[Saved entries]
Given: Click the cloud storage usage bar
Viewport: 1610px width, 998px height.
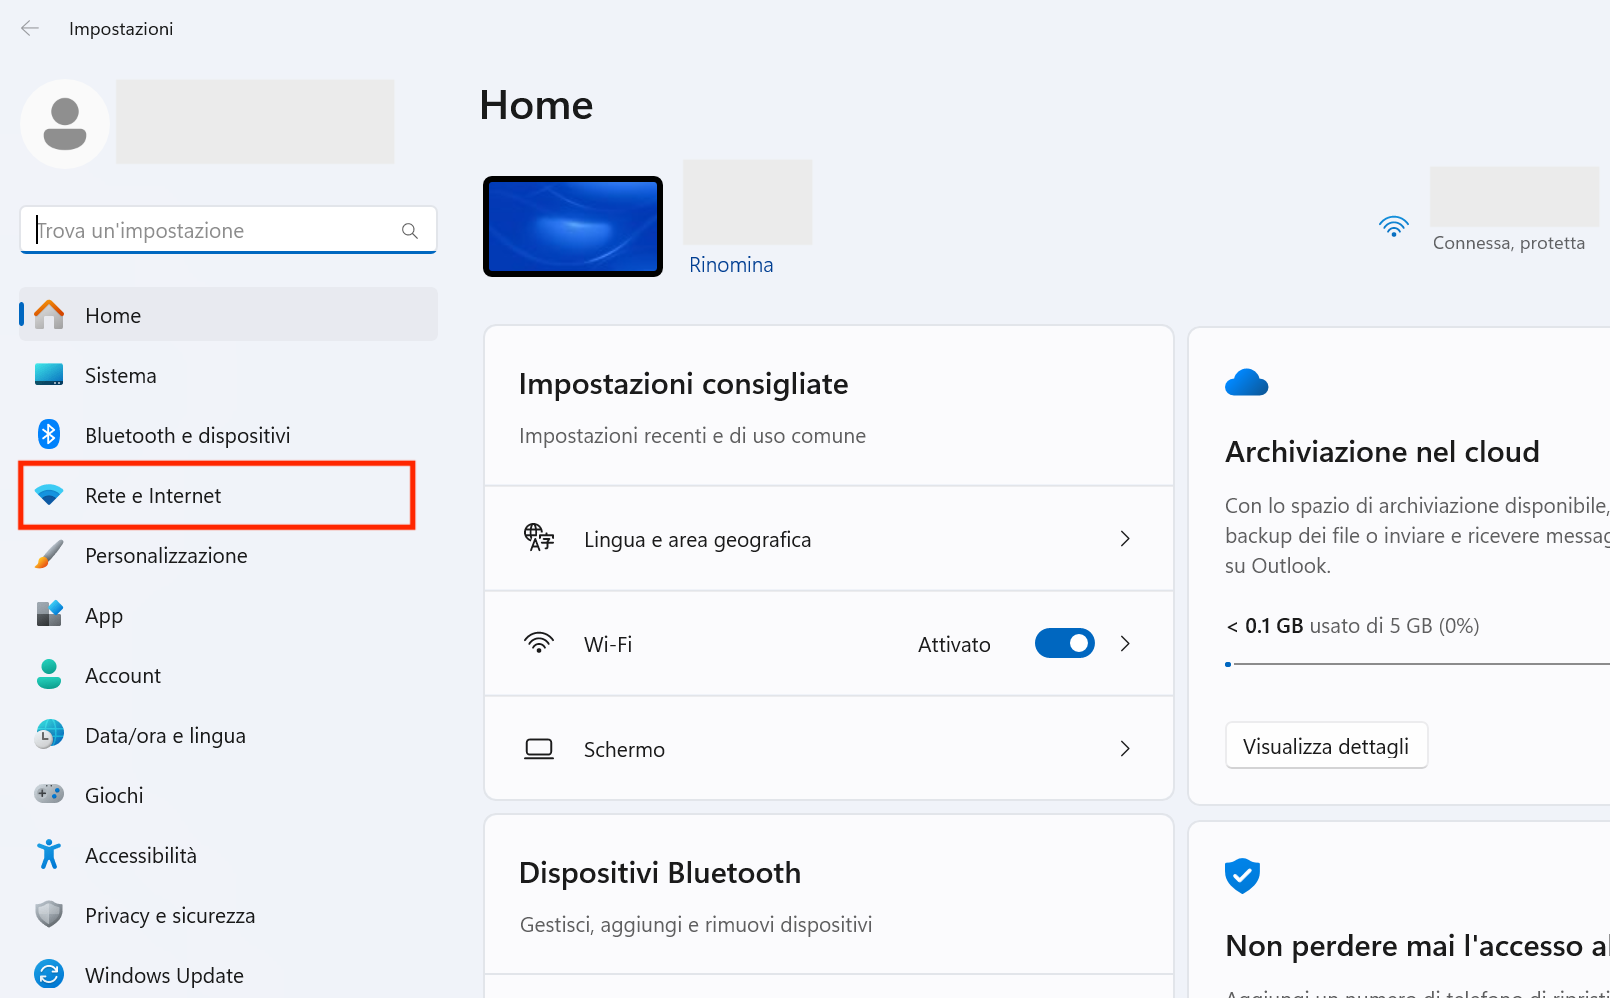Looking at the screenshot, I should click(x=1400, y=663).
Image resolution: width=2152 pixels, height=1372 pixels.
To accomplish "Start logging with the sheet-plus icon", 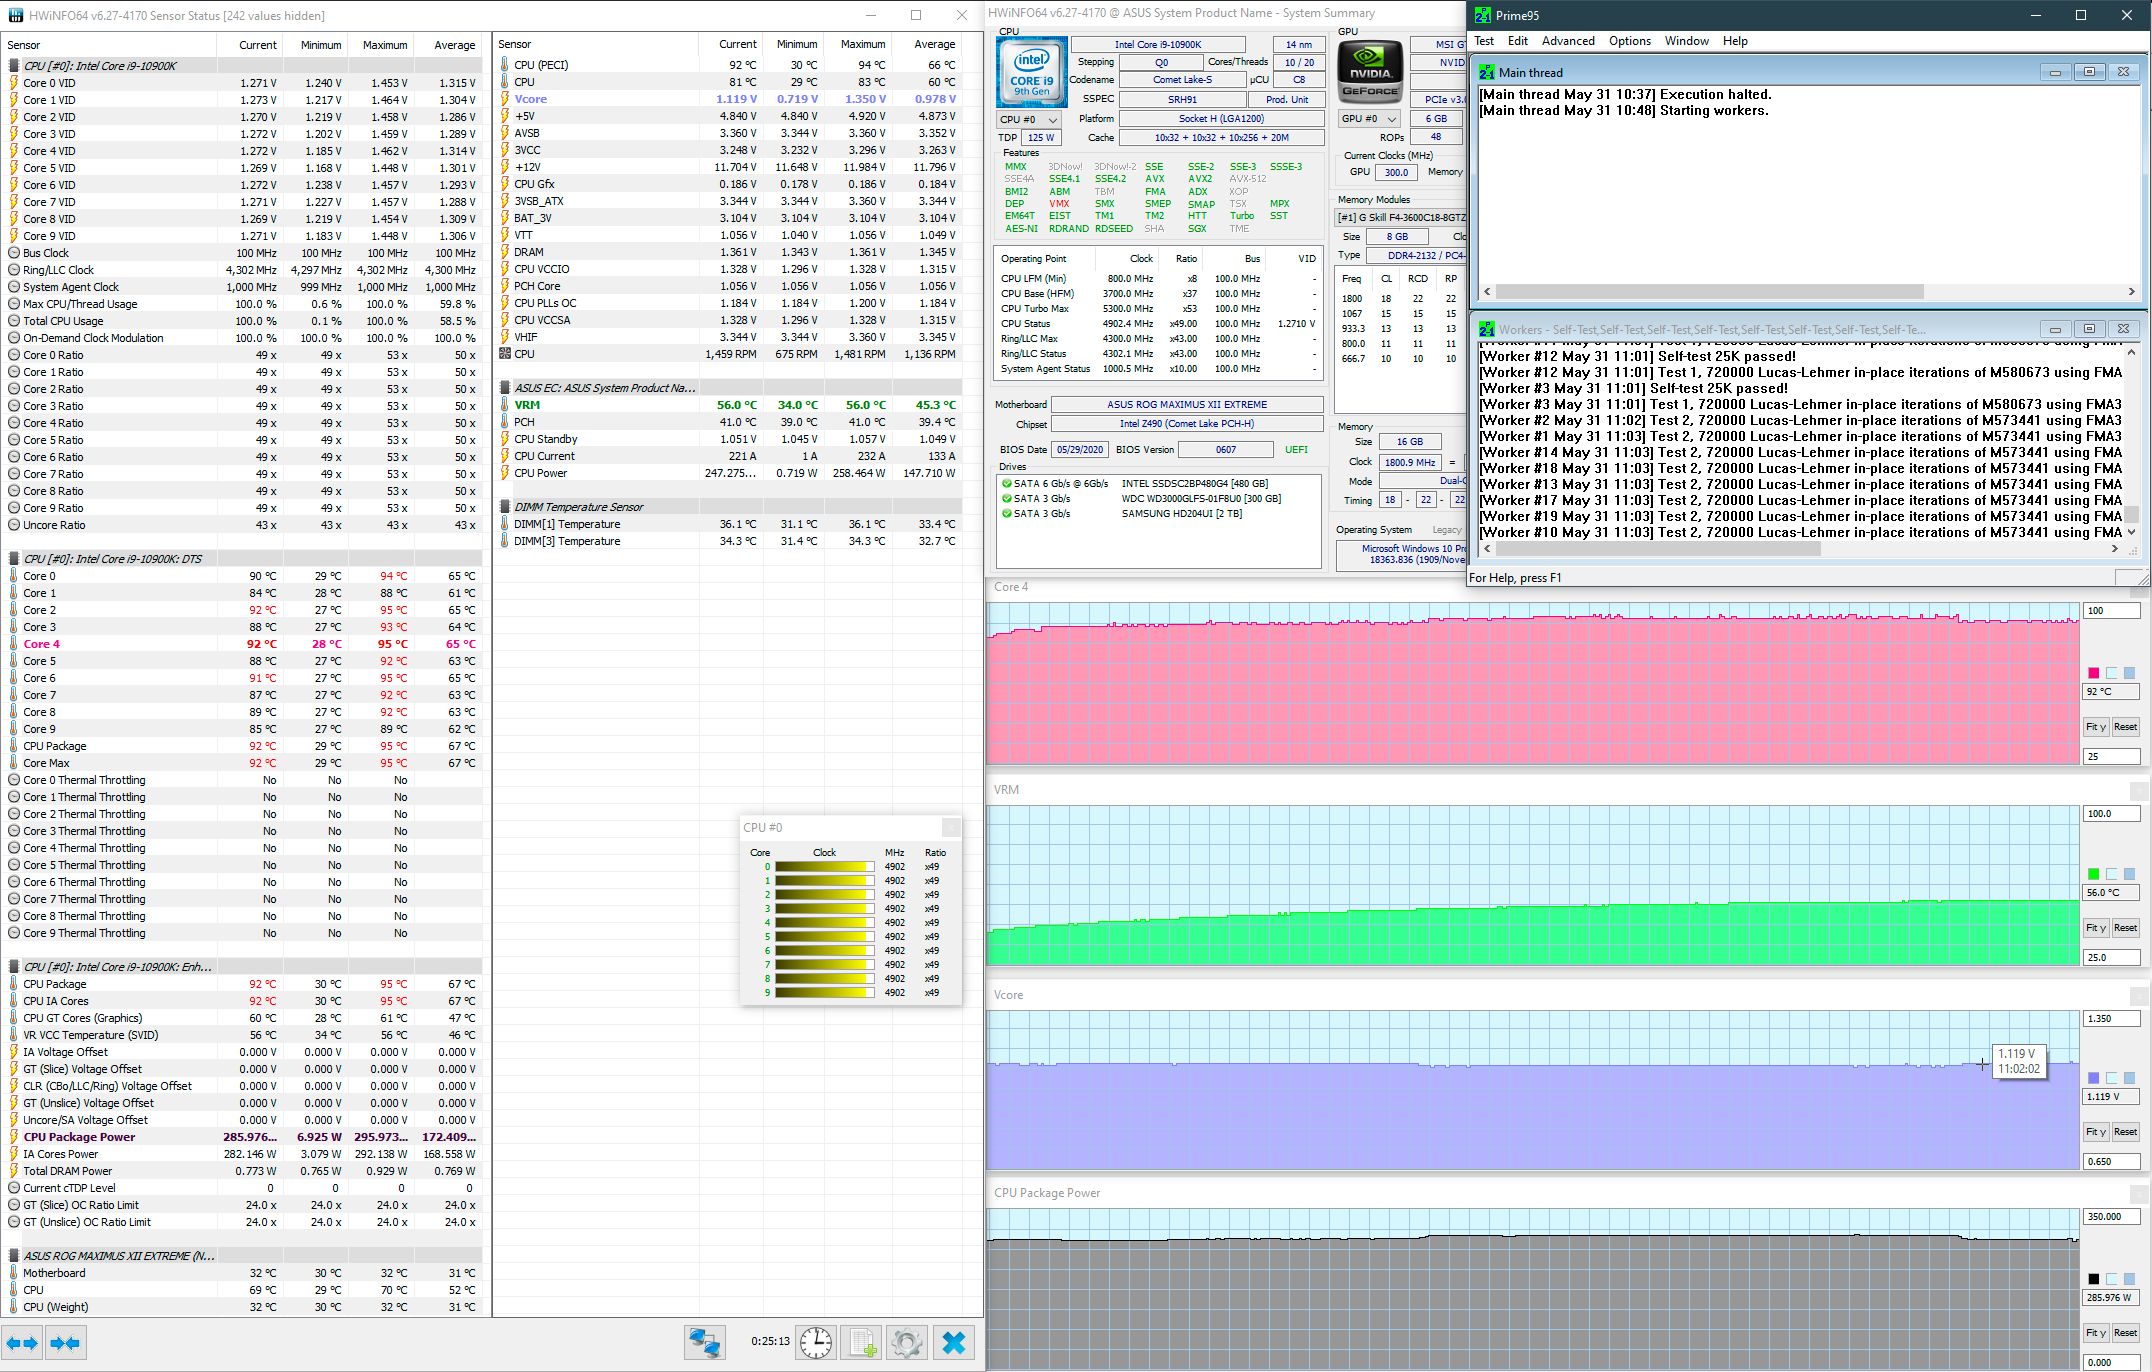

What this task involves.
The lines to copy begin at the one containing "Image resolution: width=2152" and end at the last line of the records. Set down exactly those lines and no others, both ends included, and omit all pictures.

Answer below.
Image resolution: width=2152 pixels, height=1372 pixels.
To accomplish "Start logging with the sheet-plus icon", 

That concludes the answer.